Davis had hoped for some solitude at the start of his last NCAA Tournament - a little room to maneuver, some space to explore - and Clemson surrounded and suffocated him. Thirty-one games into their season, the Tigers unveiled a new trapping defense designed specifically to stop Miami's dreaded dreadlocks and thereby beat the Redskins, 68-56.
Devin Davis may never know higher praise or lower spirits on a basketball floor. He closed his college career at Kemper Arena, not so much stopped as he was stifled. The second-leading scorer in Miami history scored 13 points, grabbed eight rebounds and behaved as if he had been made to play his game in a broom closet.

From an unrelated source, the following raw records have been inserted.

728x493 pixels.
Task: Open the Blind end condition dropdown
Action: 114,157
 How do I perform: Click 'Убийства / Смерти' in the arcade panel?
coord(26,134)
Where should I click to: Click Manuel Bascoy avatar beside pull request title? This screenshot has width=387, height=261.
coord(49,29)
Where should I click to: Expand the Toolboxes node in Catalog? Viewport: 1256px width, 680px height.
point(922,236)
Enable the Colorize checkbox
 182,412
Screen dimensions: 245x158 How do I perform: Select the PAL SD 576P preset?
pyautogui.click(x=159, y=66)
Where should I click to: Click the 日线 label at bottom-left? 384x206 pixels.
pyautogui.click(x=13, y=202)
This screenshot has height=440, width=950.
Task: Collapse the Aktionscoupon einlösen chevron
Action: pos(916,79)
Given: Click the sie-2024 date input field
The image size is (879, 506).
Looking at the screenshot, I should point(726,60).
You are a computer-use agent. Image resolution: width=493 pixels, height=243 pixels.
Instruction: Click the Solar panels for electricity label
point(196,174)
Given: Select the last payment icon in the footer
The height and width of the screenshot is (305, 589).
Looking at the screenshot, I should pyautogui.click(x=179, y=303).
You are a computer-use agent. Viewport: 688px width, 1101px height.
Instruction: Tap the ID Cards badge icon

''I didn't expect to get trapped,'' he said. ''Not against an ACC (Atlantic Coast Conference) team. I was ready to play my game, one-on-one, but they were there always. There really wasn't much I could do ... I think that would frustrate any person.''
Davis had hoped to ''dominate'' his senior year, but he spent most of the season dealing with double-teams. He expected that kind of treatment in the modest-sized Mid-American Conference, but he figured an ACC opponent would confront him straight-up. Clemson had not used a designated trapper all season - not against Kentucky nor Duke nor North Carolina nor Wake Forest - but Tigers coach Rick Barnes sprung one Friday to devastating effect.
''We knew we needed to do a job on Devin Davis,'' Barnes said. ''(He) is as good an offensive player as we've played all year long. We did as good a job on him today as on any great player we faced all year.''
Barnes' brainstorm was to assign 6-4 forward Greg Buckner to defend Miami point guard Rob Mestas. Then, when Miami was able to move the ball inside, Buckner abandoned Mestas to assist on Davis. The Tigers dared Mestas to make them pay from the perimeter, and he responded with one field goal in five tries.

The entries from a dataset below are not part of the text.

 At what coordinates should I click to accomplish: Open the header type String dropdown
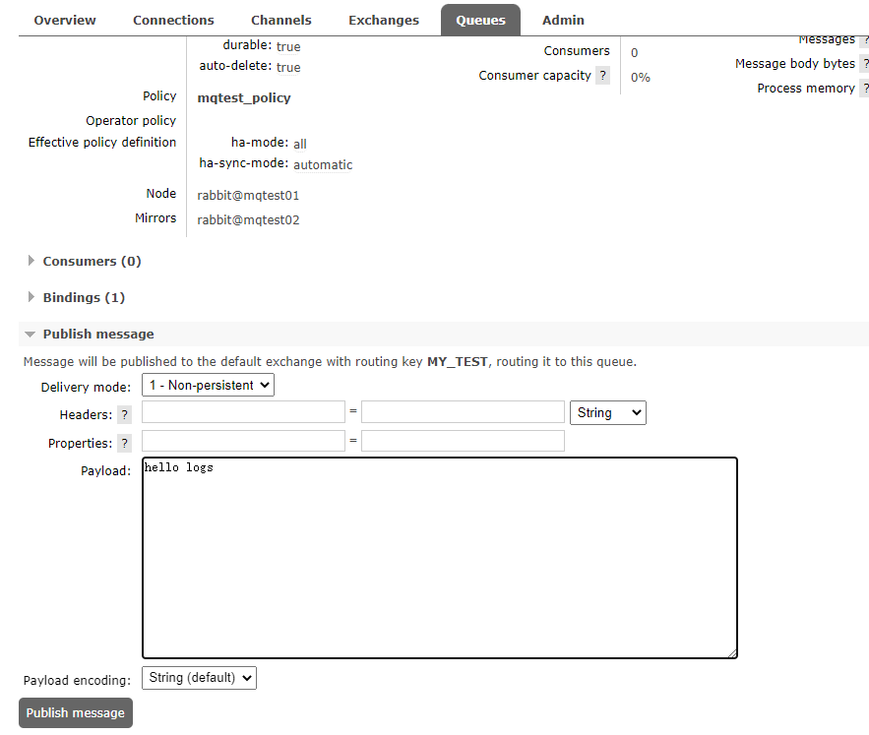607,413
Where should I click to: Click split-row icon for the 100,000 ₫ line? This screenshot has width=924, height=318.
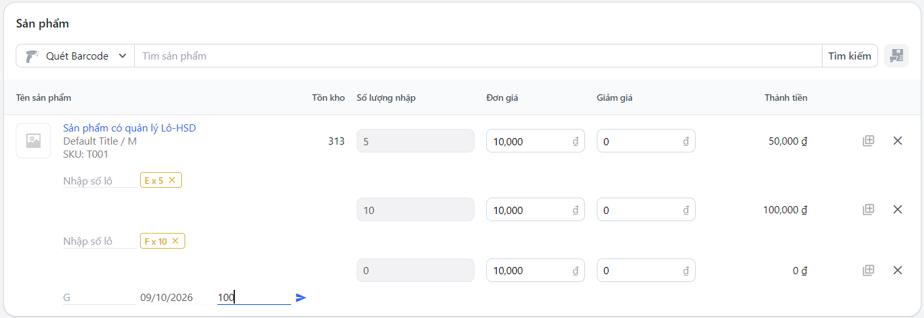(x=868, y=209)
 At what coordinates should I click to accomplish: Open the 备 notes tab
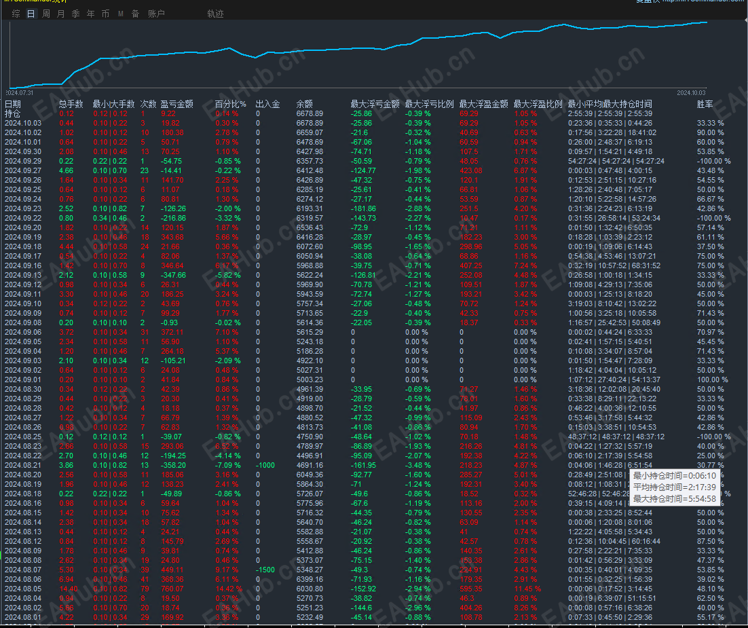136,14
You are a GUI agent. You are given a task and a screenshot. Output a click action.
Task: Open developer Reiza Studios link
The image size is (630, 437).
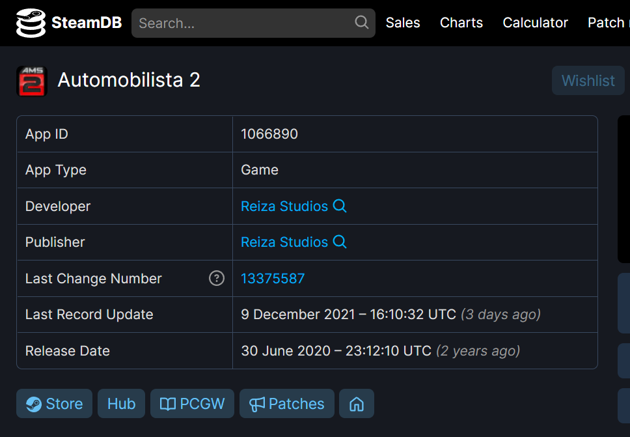coord(284,206)
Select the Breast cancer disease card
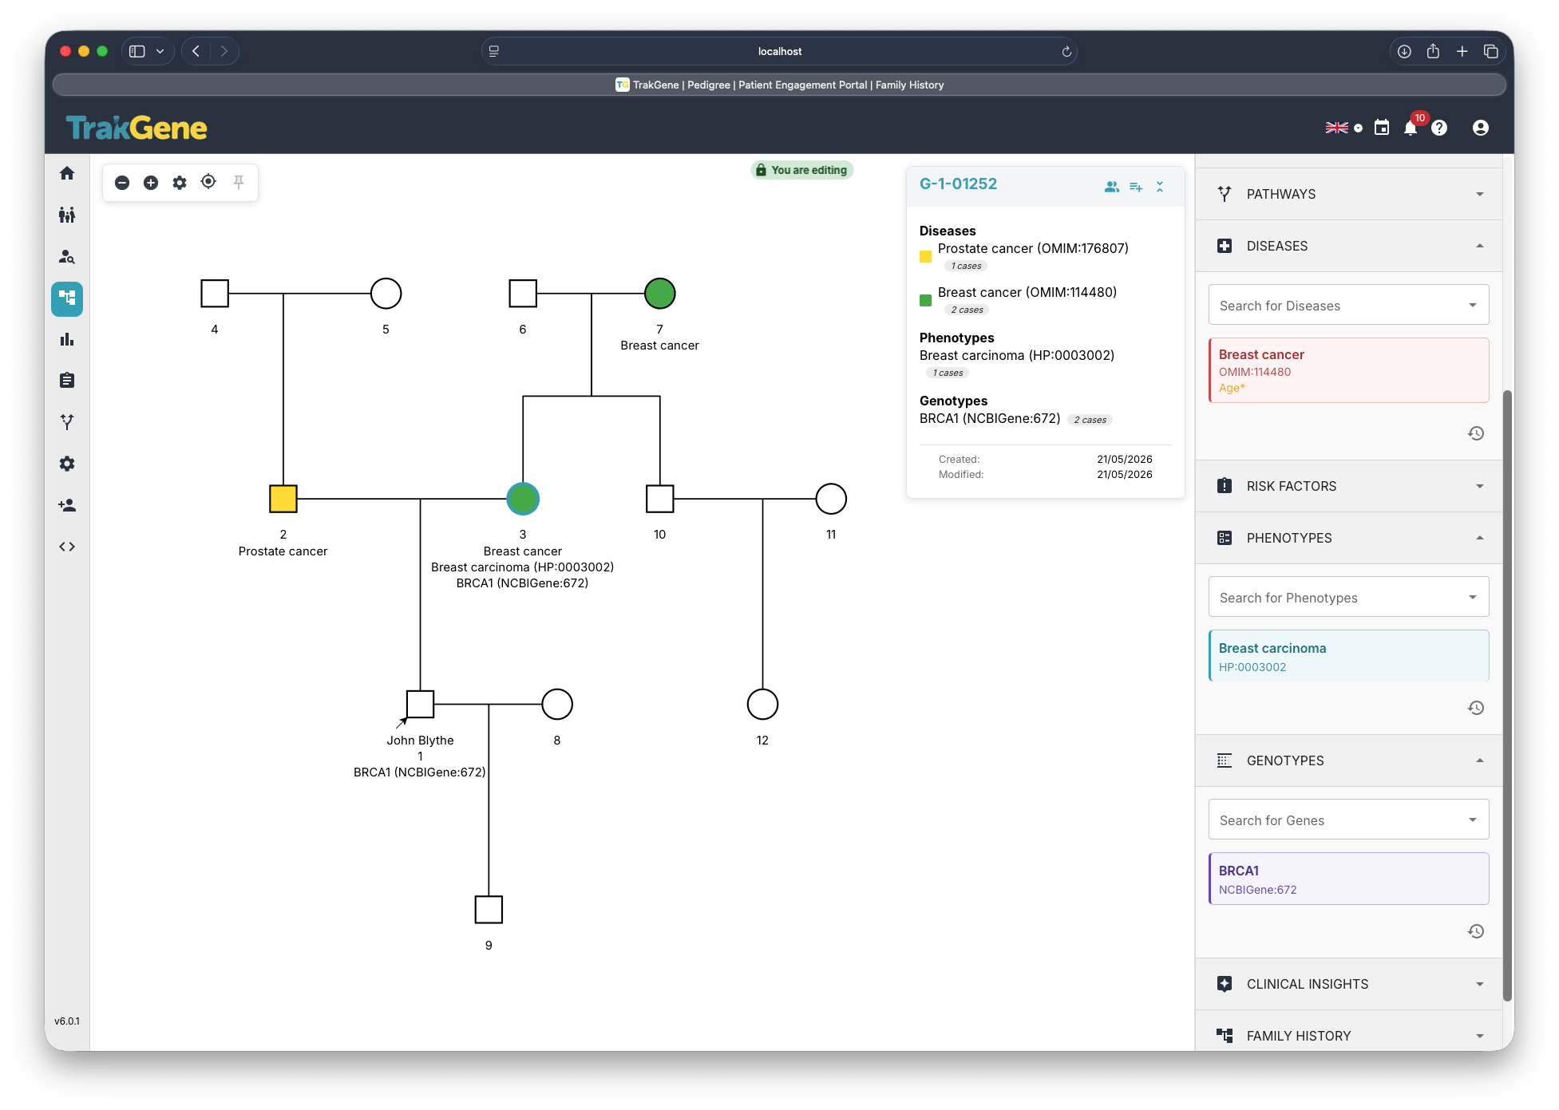Image resolution: width=1559 pixels, height=1110 pixels. coord(1349,370)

''They ain't doubled all year and now they double (Davis),'' Miami coach Charlie Coles said. ''I think that's big time. That shows you what his stature is.''
Coles questioned himself for not reacting more quickly to Barnes' ploy, but his strategic alternatives were few. When Miami cannot depend on Davis in the lane, it must rely on long-range jump shots.
''Devin Davis is a very talented basketball player,'' said Clemson guard Merl Code. ''We thought if we could take (him) away, we'd take away their heart.''
Davis would not make his first field goal until 5:14 remained in the first half, and if this was not disheartening enough, he had already committed two fouls, made two turnovers and missed four shots by that point.
He complained later that the officials treated him as if he were Shaquille O'Neal - ignoring some flagrant fouls, including rebound-restricting jersey-grabs - but there wasn't much outrage in his voice. Star scorers accept some of the dirty tricks of the trade as the price of their prominence. Besides, the referees had barely more influence on this game than did the cheerleaders.
Clemson's lead was 15 points when Davis finally made his first field goal. Though Miami would narrow the gap to six points in the closing minutes, the Redskins provided precious little in the way of suspense.
Given the two teams' comparative size and the relative strength of their conferences, the outcome was about what you would have expected. The main surprise was Clemson's methodology, and even this might have been anticipated.
Devin Davis might have wished for more one-on-one opportunities, but he is a man who merits special attention.